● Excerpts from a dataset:
◇ ◇ ◇ ◇ ◇ ◇ ◇

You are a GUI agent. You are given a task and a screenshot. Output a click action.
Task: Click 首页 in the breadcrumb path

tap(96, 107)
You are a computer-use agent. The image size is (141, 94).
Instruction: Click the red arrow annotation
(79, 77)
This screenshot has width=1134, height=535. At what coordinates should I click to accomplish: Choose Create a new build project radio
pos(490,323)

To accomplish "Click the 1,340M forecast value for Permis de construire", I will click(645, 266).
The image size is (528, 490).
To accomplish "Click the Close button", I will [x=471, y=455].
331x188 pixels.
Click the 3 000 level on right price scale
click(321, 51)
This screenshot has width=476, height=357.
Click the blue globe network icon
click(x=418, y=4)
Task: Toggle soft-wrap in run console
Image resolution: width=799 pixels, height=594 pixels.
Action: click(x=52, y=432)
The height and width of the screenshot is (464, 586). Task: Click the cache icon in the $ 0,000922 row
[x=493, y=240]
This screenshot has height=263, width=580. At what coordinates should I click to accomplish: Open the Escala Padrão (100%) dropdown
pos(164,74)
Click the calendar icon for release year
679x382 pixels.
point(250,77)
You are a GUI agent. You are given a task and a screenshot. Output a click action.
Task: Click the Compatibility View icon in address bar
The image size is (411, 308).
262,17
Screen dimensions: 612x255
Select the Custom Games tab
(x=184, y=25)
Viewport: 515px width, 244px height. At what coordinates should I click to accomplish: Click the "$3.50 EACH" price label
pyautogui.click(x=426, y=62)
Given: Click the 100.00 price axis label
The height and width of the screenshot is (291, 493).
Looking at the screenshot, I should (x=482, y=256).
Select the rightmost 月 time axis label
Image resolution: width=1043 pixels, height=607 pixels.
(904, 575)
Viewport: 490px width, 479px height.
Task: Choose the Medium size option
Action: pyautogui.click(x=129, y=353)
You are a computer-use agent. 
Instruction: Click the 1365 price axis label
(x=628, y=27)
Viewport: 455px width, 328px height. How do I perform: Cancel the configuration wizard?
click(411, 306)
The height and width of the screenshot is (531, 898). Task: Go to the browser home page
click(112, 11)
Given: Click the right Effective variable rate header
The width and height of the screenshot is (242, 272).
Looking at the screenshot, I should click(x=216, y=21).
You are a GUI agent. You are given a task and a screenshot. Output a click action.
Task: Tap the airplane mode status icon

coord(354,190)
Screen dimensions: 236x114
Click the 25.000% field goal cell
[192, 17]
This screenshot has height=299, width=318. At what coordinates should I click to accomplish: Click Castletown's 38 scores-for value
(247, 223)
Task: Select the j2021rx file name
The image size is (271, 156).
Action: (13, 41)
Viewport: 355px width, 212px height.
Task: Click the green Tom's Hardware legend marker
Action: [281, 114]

◇ ◇ ◇ ◇ ◇ ◇ ◇

● Requirement: Would you give the entries back word for word?

● Solved problem:
You are a GUI agent. You are given a task and a screenshot. Output a click action.
Task: Click 首页 in the breadcrumb path

tap(96, 107)
You are a computer-use agent. The image size is (141, 94).
Instruction: Click the red arrow annotation
(79, 77)
This screenshot has width=1134, height=535. At what coordinates should I click to accomplish: Choose Create a new build project radio
pos(490,323)

To accomplish "Click the 1,340M forecast value for Permis de construire", I will click(645, 266).
The image size is (528, 490).
To accomplish "Click the Close button", I will [x=471, y=455].
331x188 pixels.
Click the 3 000 level on right price scale
click(321, 51)
This screenshot has width=476, height=357.
Click the blue globe network icon
click(x=418, y=4)
Task: Toggle soft-wrap in run console
Image resolution: width=799 pixels, height=594 pixels.
Action: click(x=52, y=432)
The height and width of the screenshot is (464, 586). Task: Click the cache icon in the $ 0,000922 row
[x=493, y=240]
This screenshot has height=263, width=580. At what coordinates should I click to accomplish: Open the Escala Padrão (100%) dropdown
pos(164,74)
Click the calendar icon for release year
679x382 pixels.
point(250,77)
You are a GUI agent. You are given a task and a screenshot. Output a click action.
Task: Click the Compatibility View icon in address bar
The image size is (411, 308).
262,17
Screen dimensions: 612x255
Select the Custom Games tab
(x=184, y=25)
Viewport: 515px width, 244px height. At what coordinates should I click to accomplish: Click the "$3.50 EACH" price label
pyautogui.click(x=426, y=62)
Given: Click the 100.00 price axis label
The height and width of the screenshot is (291, 493).
Looking at the screenshot, I should (x=482, y=256).
Select the rightmost 月 time axis label
Image resolution: width=1043 pixels, height=607 pixels.
(904, 575)
Viewport: 490px width, 479px height.
Task: Choose the Medium size option
Action: pyautogui.click(x=129, y=353)
You are a computer-use agent. 
Instruction: Click the 1365 price axis label
(x=628, y=27)
Viewport: 455px width, 328px height. How do I perform: Cancel the configuration wizard?
click(411, 306)
The height and width of the screenshot is (531, 898). Task: Go to the browser home page
click(112, 11)
Given: Click the right Effective variable rate header
The width and height of the screenshot is (242, 272).
Looking at the screenshot, I should click(x=216, y=21).
You are a GUI agent. You are given a task and a screenshot. Output a click action.
Task: Tap the airplane mode status icon

coord(354,190)
Screen dimensions: 236x114
Click the 25.000% field goal cell
[192, 17]
This screenshot has height=299, width=318. At what coordinates should I click to accomplish: Click Castletown's 38 scores-for value
(247, 223)
Task: Select the j2021rx file name
The image size is (271, 156).
Action: (13, 41)
Viewport: 355px width, 212px height.
Task: Click the green Tom's Hardware legend marker
Action: [281, 114]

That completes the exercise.